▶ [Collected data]
○ ○ ○ ○ ○ ○ ○
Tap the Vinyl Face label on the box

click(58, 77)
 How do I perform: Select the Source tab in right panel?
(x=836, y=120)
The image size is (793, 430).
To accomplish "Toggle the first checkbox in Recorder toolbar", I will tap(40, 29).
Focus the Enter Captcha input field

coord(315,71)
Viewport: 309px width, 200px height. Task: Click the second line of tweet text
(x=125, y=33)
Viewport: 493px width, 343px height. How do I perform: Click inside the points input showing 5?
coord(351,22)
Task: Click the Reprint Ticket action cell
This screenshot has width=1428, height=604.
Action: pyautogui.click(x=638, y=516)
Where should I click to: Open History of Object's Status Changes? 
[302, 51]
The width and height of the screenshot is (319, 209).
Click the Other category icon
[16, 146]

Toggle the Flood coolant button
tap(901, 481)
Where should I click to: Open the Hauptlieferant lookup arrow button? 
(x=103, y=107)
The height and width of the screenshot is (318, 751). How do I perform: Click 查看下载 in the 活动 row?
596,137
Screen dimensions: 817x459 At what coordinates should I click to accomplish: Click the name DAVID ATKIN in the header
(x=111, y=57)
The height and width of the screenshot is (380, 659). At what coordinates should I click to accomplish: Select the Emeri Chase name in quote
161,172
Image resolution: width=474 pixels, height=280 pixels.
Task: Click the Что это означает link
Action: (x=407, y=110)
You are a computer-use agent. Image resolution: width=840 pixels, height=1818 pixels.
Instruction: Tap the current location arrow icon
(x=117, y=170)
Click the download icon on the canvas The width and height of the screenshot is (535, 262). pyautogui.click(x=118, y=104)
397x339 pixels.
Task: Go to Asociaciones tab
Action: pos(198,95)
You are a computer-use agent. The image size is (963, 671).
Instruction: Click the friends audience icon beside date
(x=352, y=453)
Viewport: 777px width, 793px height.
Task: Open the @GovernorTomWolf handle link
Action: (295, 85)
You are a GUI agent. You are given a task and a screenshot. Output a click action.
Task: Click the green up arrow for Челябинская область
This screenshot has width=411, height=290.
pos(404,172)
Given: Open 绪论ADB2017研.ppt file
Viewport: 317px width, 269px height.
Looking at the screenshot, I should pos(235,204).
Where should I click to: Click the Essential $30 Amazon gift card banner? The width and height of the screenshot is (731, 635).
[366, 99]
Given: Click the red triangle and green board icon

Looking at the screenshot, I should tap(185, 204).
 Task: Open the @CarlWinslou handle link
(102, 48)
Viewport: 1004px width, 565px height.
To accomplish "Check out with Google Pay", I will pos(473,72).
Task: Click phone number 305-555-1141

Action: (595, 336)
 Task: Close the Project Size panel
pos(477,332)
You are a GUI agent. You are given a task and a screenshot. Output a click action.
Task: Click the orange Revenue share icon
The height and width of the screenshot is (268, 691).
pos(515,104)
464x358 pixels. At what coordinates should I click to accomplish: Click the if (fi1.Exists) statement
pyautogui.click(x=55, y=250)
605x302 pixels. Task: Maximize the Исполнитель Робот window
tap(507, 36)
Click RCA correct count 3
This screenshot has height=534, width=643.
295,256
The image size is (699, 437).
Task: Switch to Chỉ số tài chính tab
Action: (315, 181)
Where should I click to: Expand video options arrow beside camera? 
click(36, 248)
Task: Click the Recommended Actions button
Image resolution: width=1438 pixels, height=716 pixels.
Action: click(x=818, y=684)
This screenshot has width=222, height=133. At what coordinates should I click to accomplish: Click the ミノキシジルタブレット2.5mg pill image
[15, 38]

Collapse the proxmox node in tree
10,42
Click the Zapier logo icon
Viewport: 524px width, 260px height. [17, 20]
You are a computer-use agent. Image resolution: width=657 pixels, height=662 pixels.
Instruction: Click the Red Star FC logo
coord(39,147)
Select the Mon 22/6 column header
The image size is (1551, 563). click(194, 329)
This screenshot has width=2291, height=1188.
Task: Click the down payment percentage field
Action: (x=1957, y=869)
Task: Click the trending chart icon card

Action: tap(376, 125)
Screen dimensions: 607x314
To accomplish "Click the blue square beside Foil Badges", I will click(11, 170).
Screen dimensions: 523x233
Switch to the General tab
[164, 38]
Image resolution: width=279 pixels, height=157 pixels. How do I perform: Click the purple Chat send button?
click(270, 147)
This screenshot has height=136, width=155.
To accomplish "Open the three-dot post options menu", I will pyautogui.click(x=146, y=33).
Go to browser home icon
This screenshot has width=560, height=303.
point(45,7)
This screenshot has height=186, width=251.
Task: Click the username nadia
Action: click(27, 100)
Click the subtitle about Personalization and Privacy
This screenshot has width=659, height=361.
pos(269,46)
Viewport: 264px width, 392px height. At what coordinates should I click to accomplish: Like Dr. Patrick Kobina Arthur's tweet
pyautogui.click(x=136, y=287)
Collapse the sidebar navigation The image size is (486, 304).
○ ○ ○ ○ ○ ○ ○
Pick out every line above that holds the word "agent" and copy it.

You are a computer-use agent. Image resolution: width=840 pixels, height=1818 pixels.
You are a computer-use agent. The image size is (963, 671).
You are a GUI agent. You are given a task and a screenshot. Output a click action.
You are a GUI agent. You are given a task and a screenshot. Output a click action.
You are a computer-use agent. Image resolution: width=657 pixels, height=662 pixels.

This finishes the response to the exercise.